LongSoupLine's picture

Fucking nailed it...those cocksuckers are so fucking predictable it's retarded.

Hayabusa's picture

It's official, we've become a part-time, hollow, superficial QE driven economy - all sizzle, no steak.

Bobbyrib's picture

That's been official for years. There will be no return to normal, and there will be no recovery. This is it. Plan accordingly.

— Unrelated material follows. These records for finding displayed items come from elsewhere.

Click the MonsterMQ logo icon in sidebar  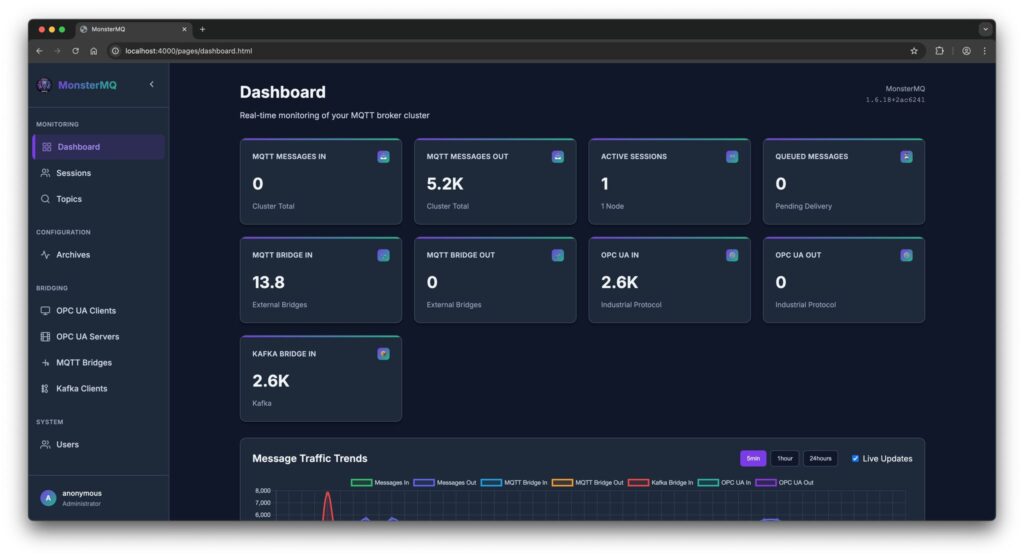43,85
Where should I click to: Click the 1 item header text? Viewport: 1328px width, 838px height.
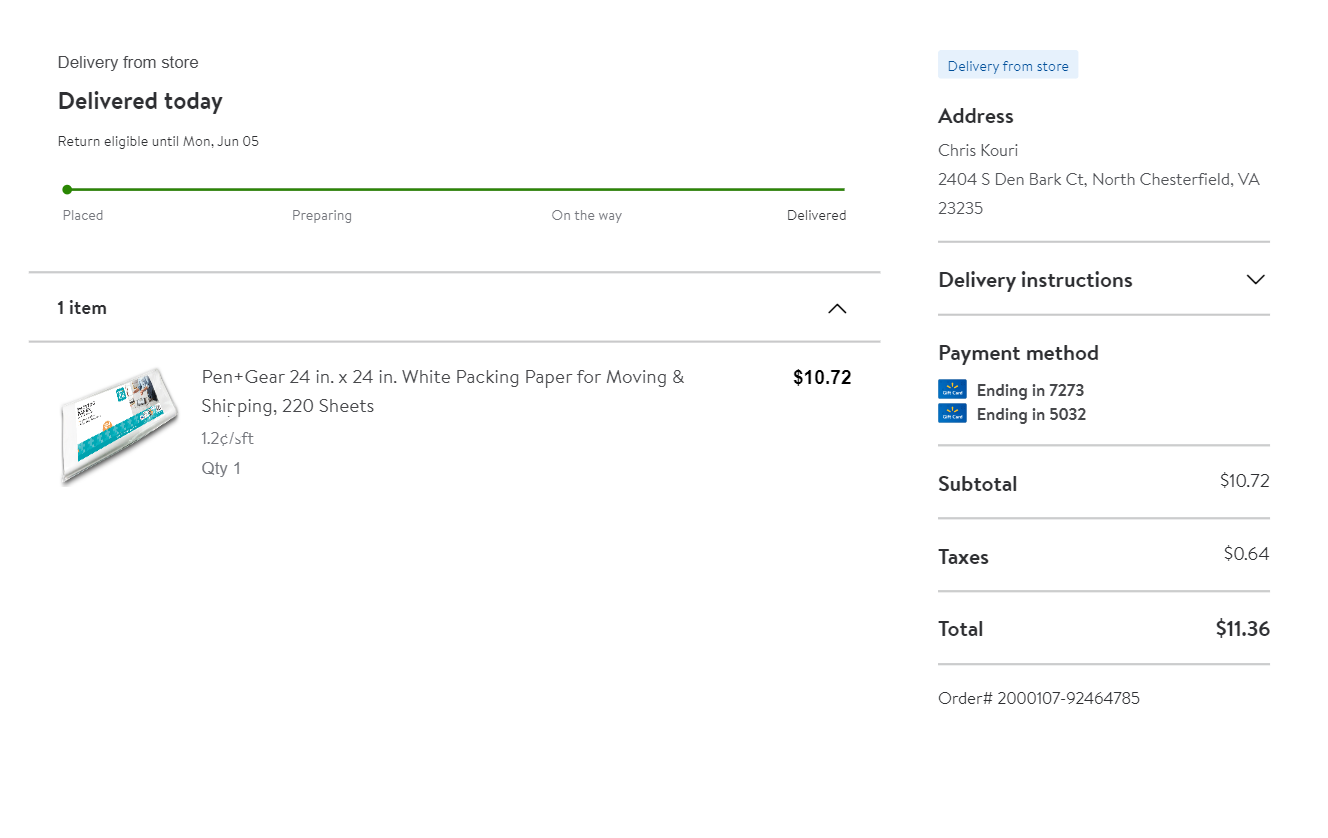click(82, 308)
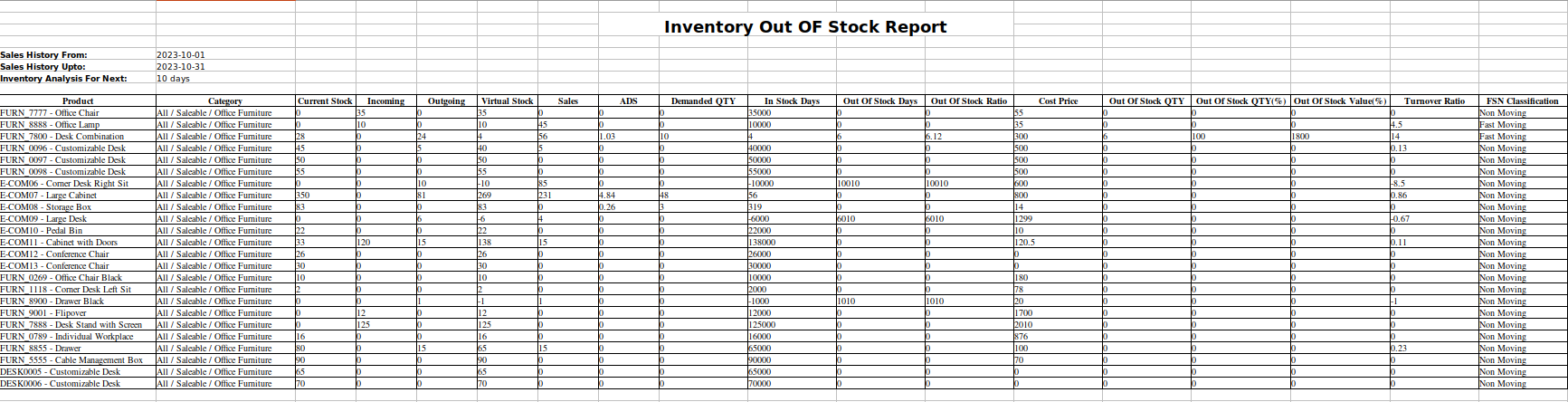Viewport: 1568px width, 402px height.
Task: Select the 1299 cost price cell
Action: pos(1024,219)
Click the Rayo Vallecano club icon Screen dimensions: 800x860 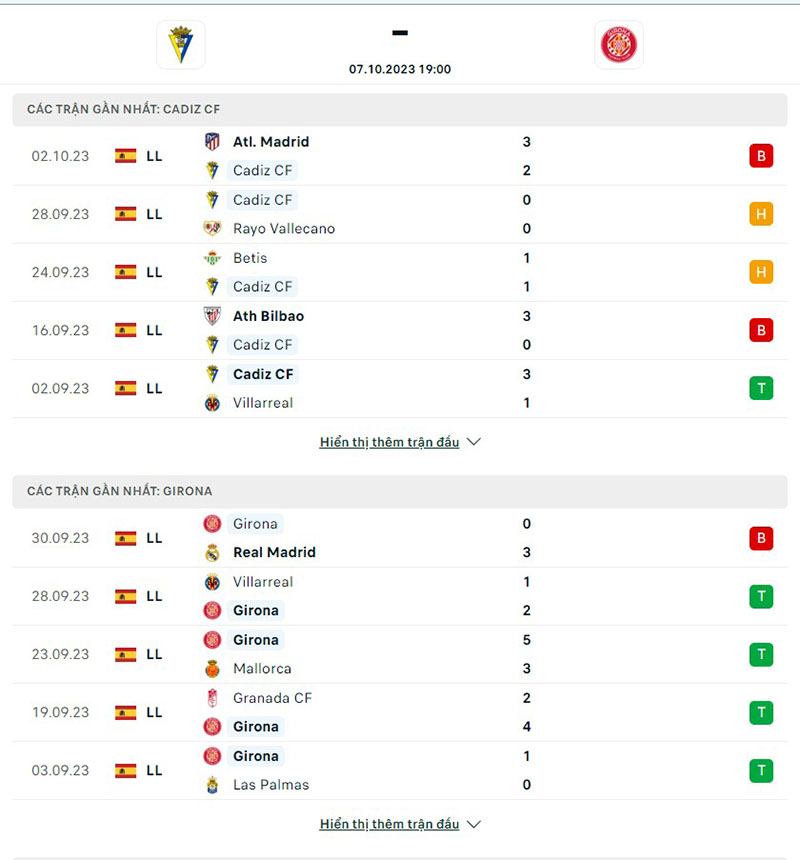213,228
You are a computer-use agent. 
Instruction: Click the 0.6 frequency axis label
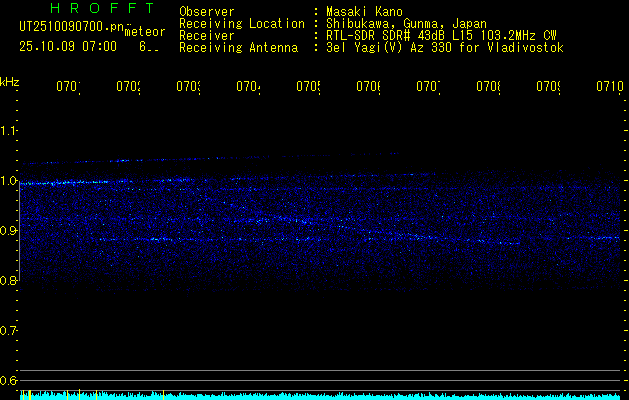pyautogui.click(x=9, y=381)
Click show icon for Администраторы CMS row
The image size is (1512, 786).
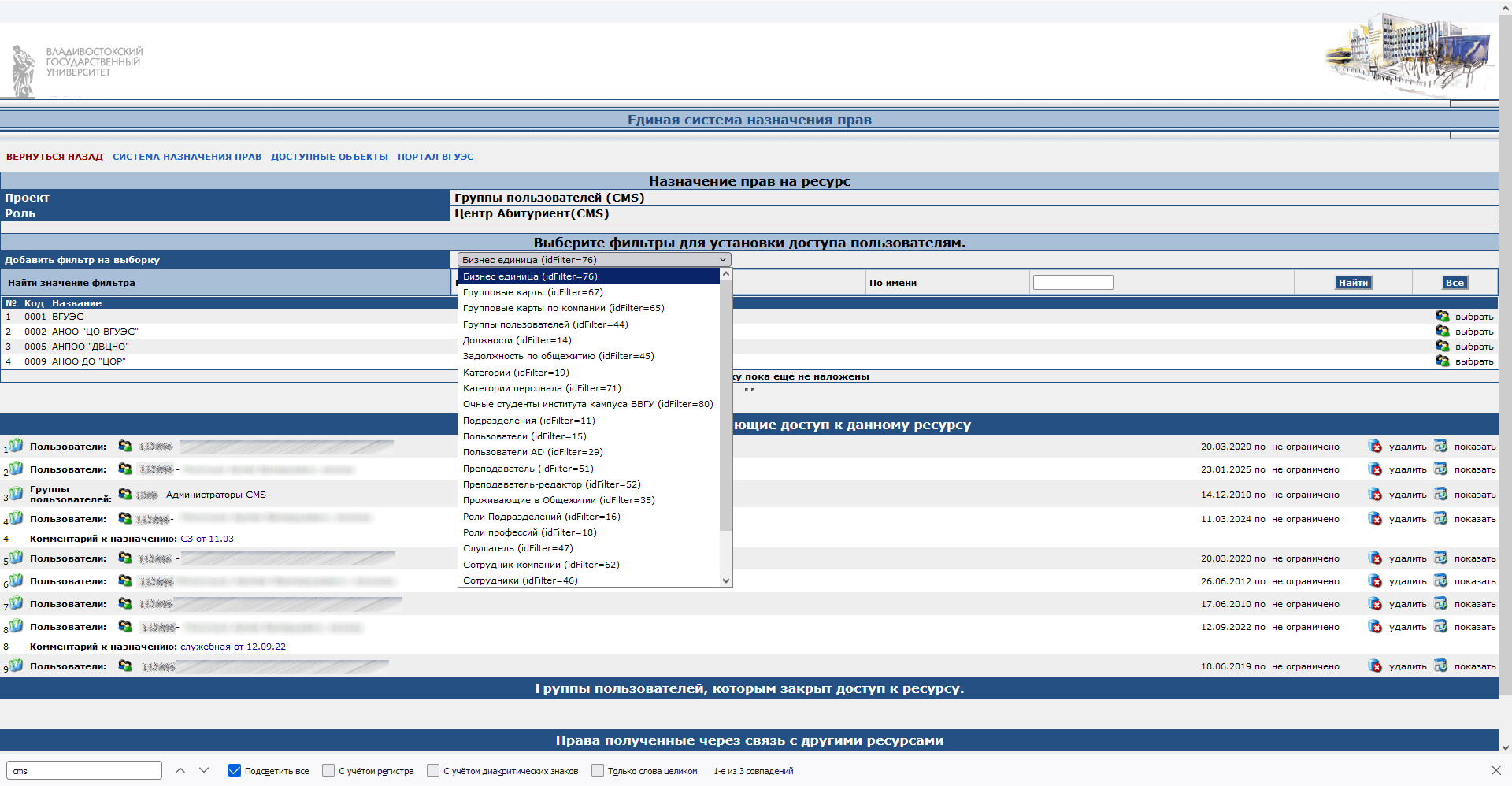tap(1440, 495)
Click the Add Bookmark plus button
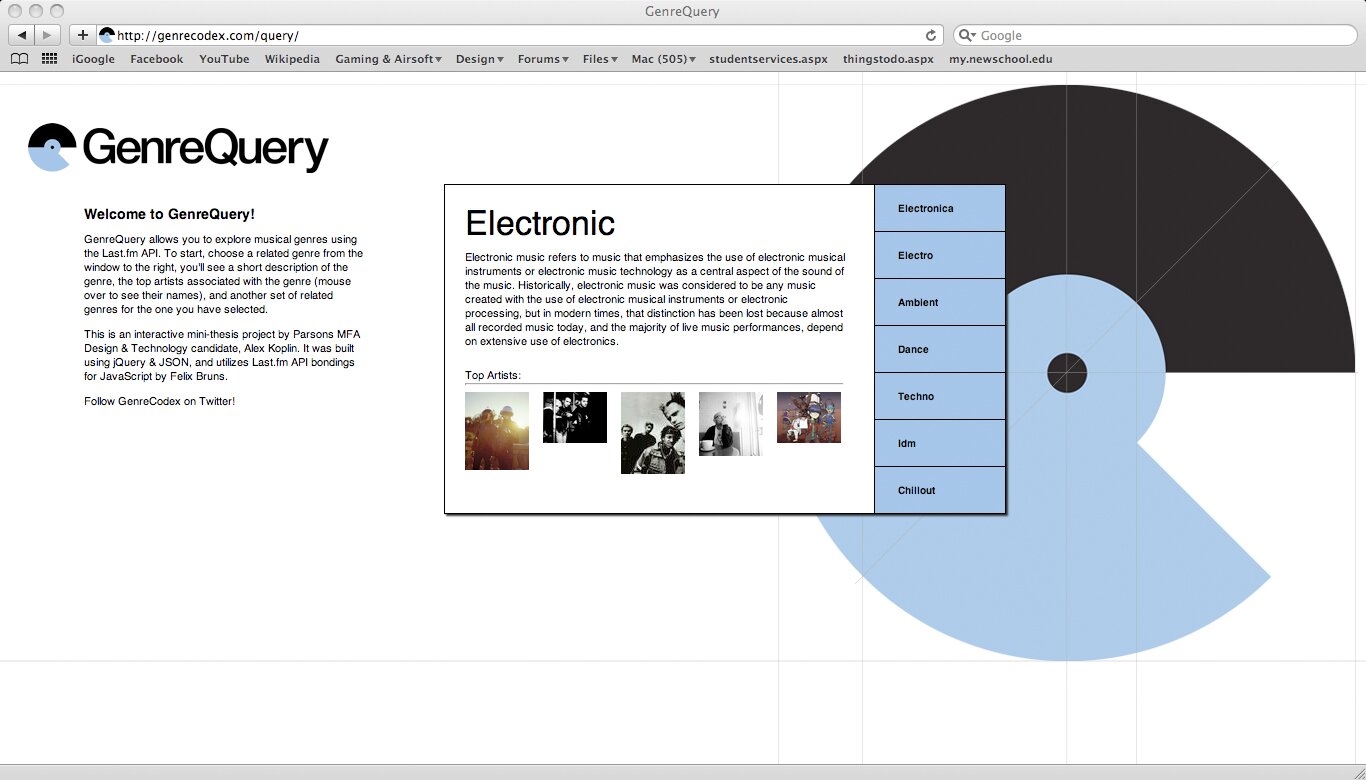This screenshot has width=1366, height=780. (82, 35)
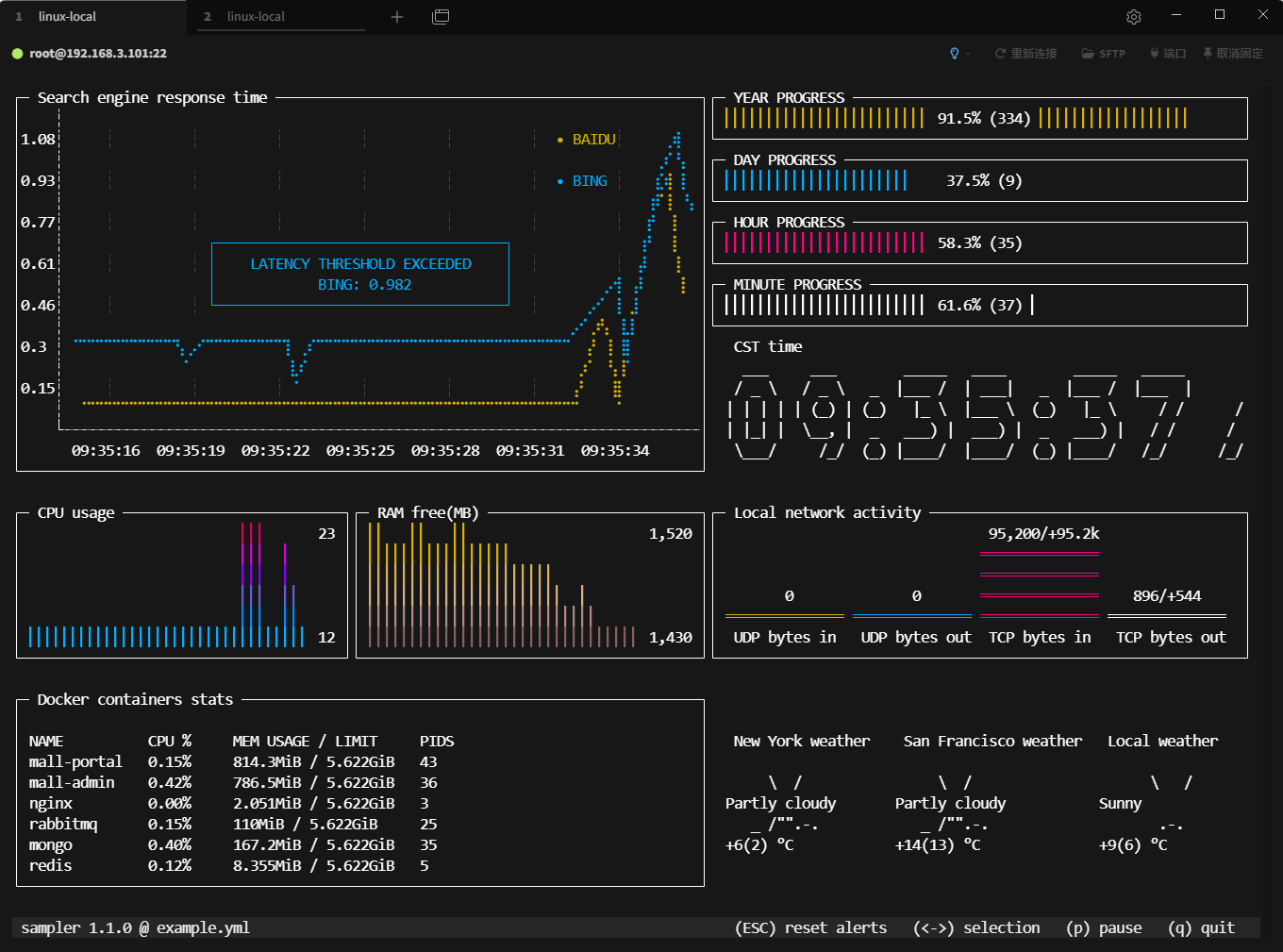Select the nginx row in Docker stats
Image resolution: width=1283 pixels, height=952 pixels.
pyautogui.click(x=51, y=804)
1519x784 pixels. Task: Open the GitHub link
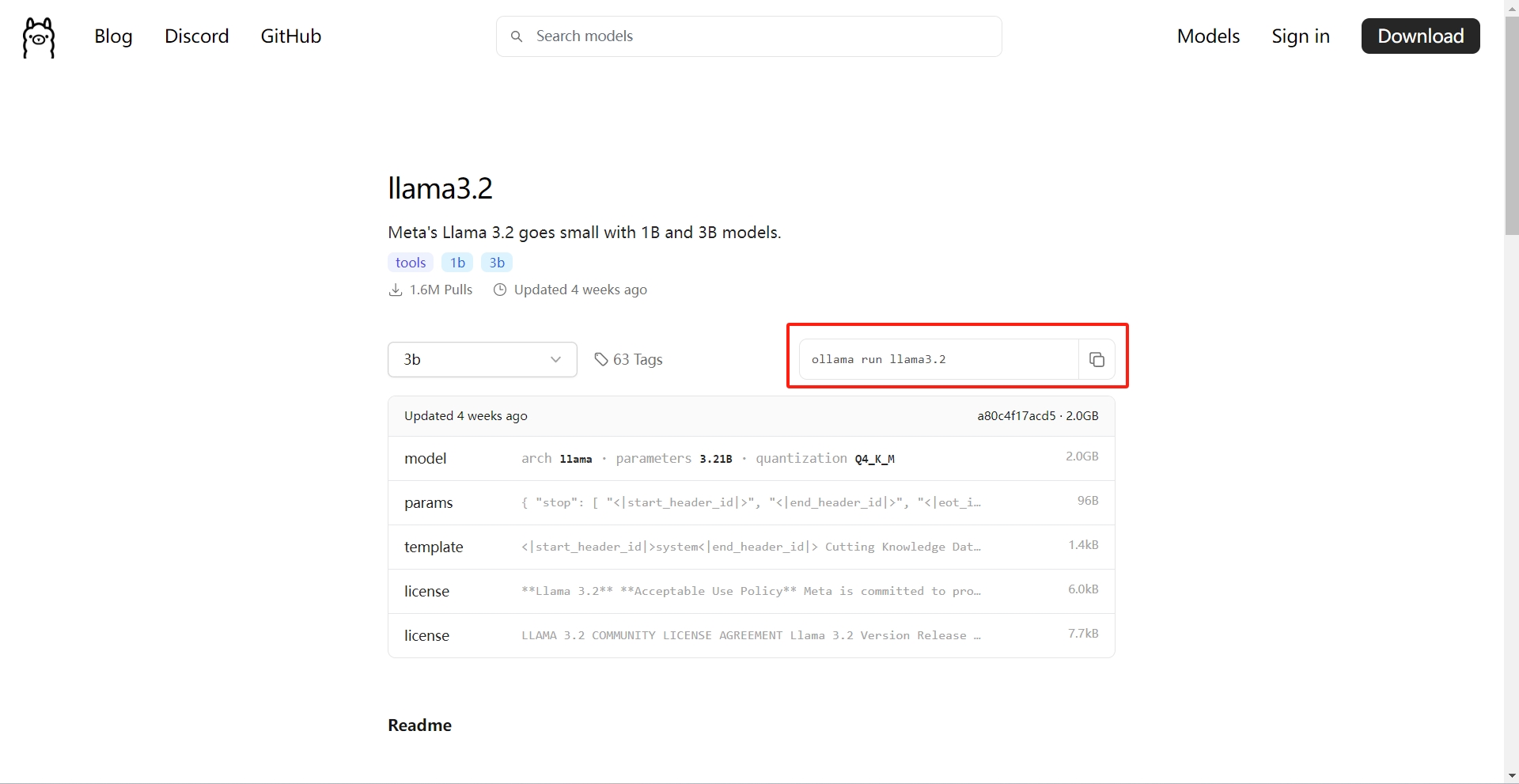tap(291, 36)
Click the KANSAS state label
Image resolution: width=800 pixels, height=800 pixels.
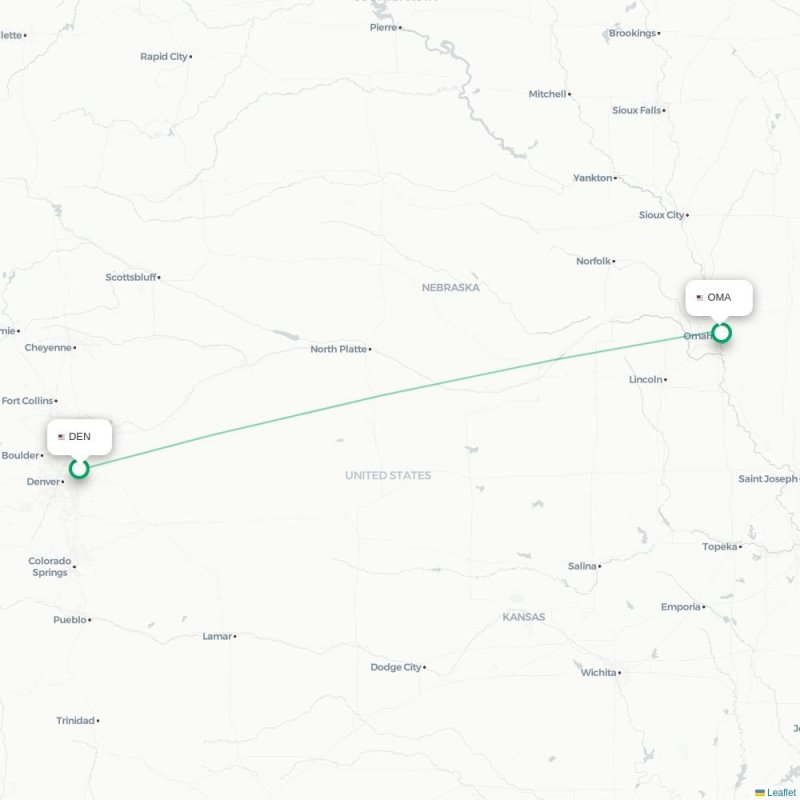(523, 617)
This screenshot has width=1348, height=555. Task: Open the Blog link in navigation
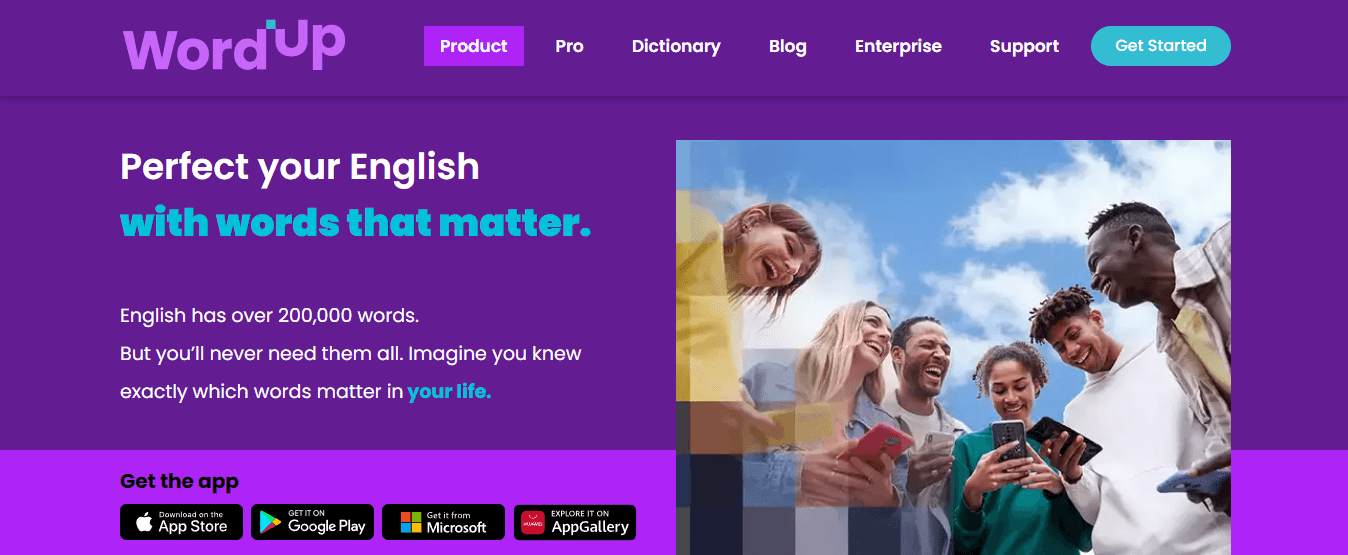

I'm thinking small farm the fuck away from Monsanto and to pay as little as possible in taxes.

GetZeeGold's picture



Buying up all the land I can in the gulch.....gonna be worth it's weight in gold.

Bobbyrib's picture

There might be slight corrections (manipulations) along the way, so I wouldn't leverage at all (as all other ZHers say debt free).

Bobbyrib's picture

If it weren't for Sandy.../sarcasm.

overmedicatedundersexed's picture

you left out the participation rate and those no longer in the labor pool thats counted ..the massive number of silent workers without jobs and it seems without a voice.. and growing every month..

Samsonov's picture

There's no way to predict how the trading robots will react to the employment news, or course, but what we do know is that it will be irrational.  So, given that, it stands to reason that as the irrational acts pile up, one after another, the inevitable shock of reality will be that much greater.  Reality will win, yet again.  Just be sure your bet is on reality.

The Master's picture

I wonder if they make it really ugly (zero or even negative print) to justify the filth that will surely spew from Ben's mouth in a few days...

Common_Cents22's picture

Only if old people knew about the theft of their fixed income returns.  Old dumb coots have been fleeced and now forced to work at walmart part time and vote for more government benefits, that they have paid dearly for, but they think of govt benefits as "free".   Didn't their depression era parents tell them there is no such thing as a free lunch?  except in the govt soup/bread line.  No soup for you!

chistletoe's picture

silver and gold just started spiking upwards,

about five minutes before the official release of the report.

of course, no inside information is involved.

good call, Tyler, on the disaster of the new unemployment rate,

lwith a minute still to go it looks like you hit it spot on .....

disabledvet's picture

Aging population...interest rates at all time lows, food and energy prices collapsing, Ben CREATING the Japanese scenario not preventing it. I'm sure "it'll all just blow over."